The request: Copy out the data below verbatim, from the line that contains "Where should I" through the end of the data, both ends included. Omit the pictures from your copy.

Records for the task:

::::::::

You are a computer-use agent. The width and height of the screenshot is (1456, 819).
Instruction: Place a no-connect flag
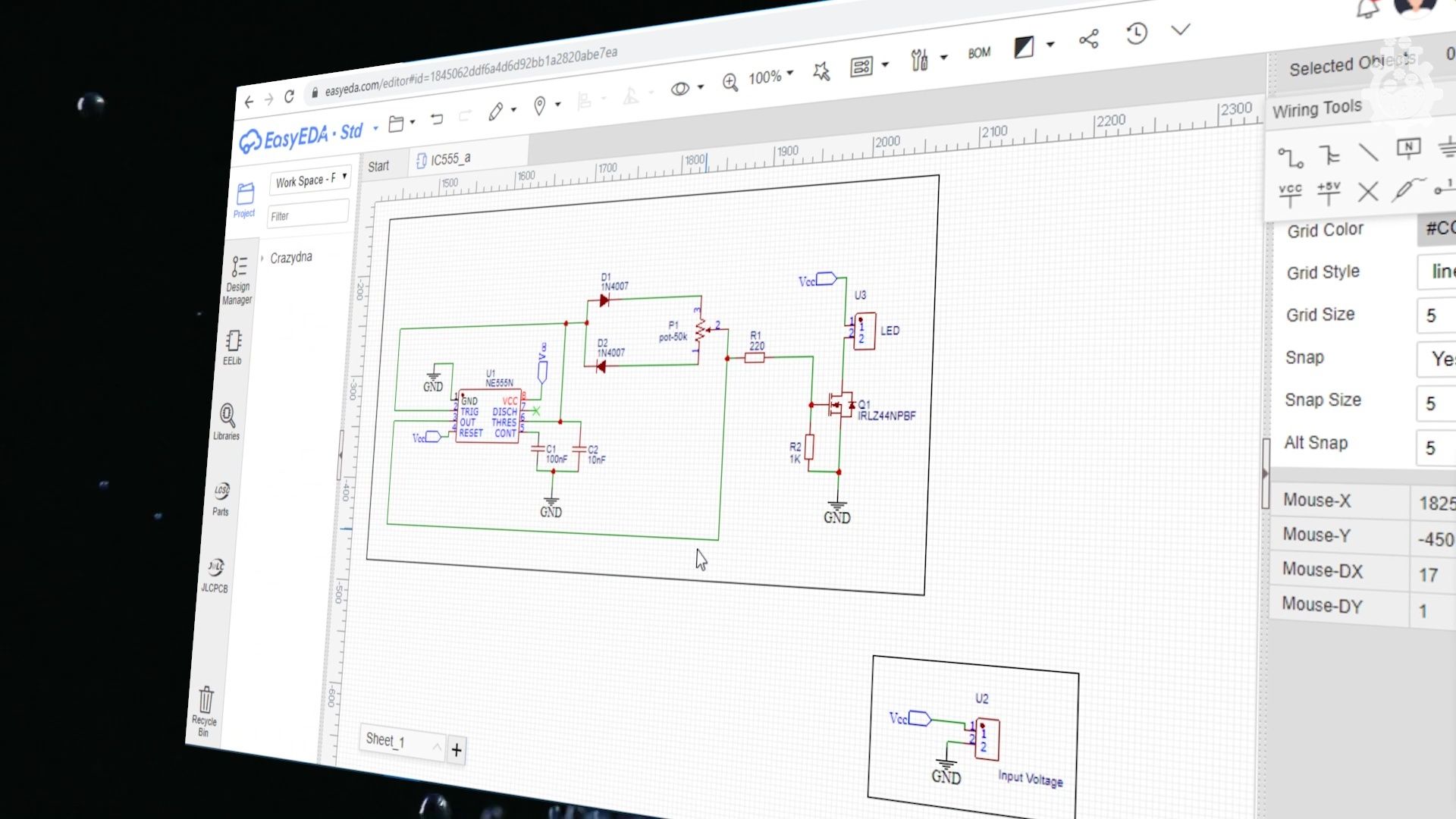pos(1367,193)
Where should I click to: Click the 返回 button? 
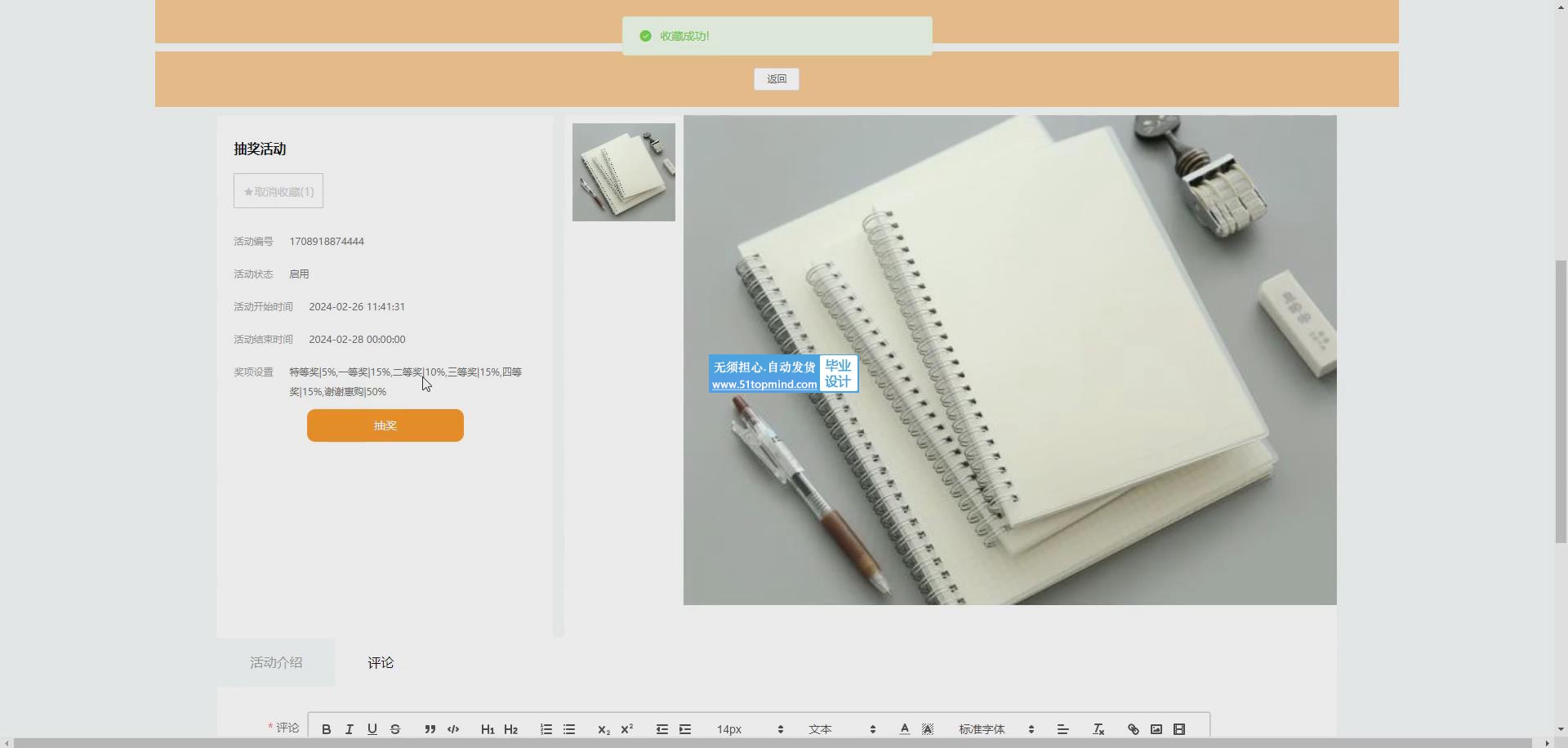pos(777,79)

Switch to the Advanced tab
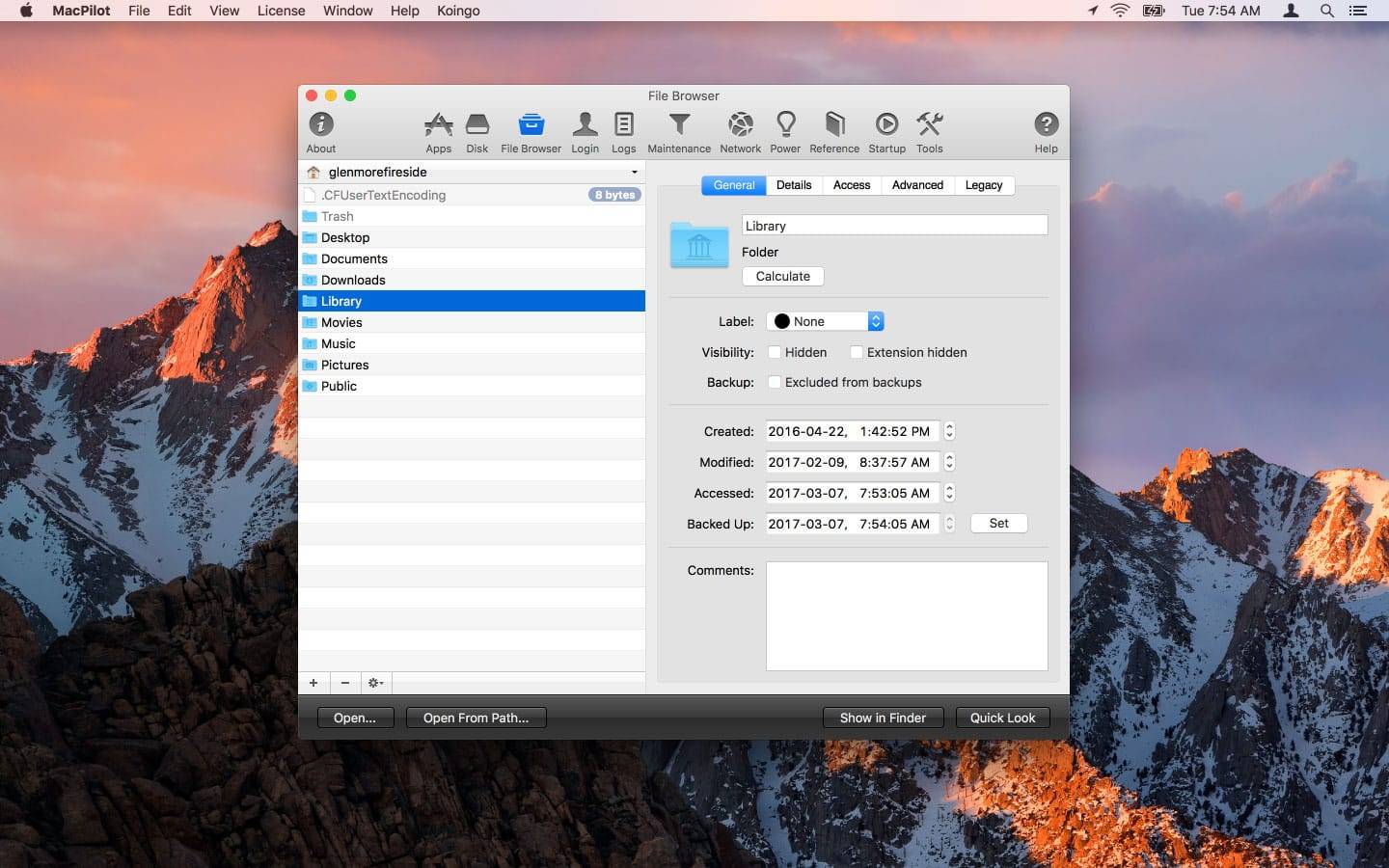(x=916, y=185)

::::::::

Answer to this task:
Where should I click to: Click the 返回 button? 
pos(777,79)

Switch to the Advanced tab
(x=916, y=185)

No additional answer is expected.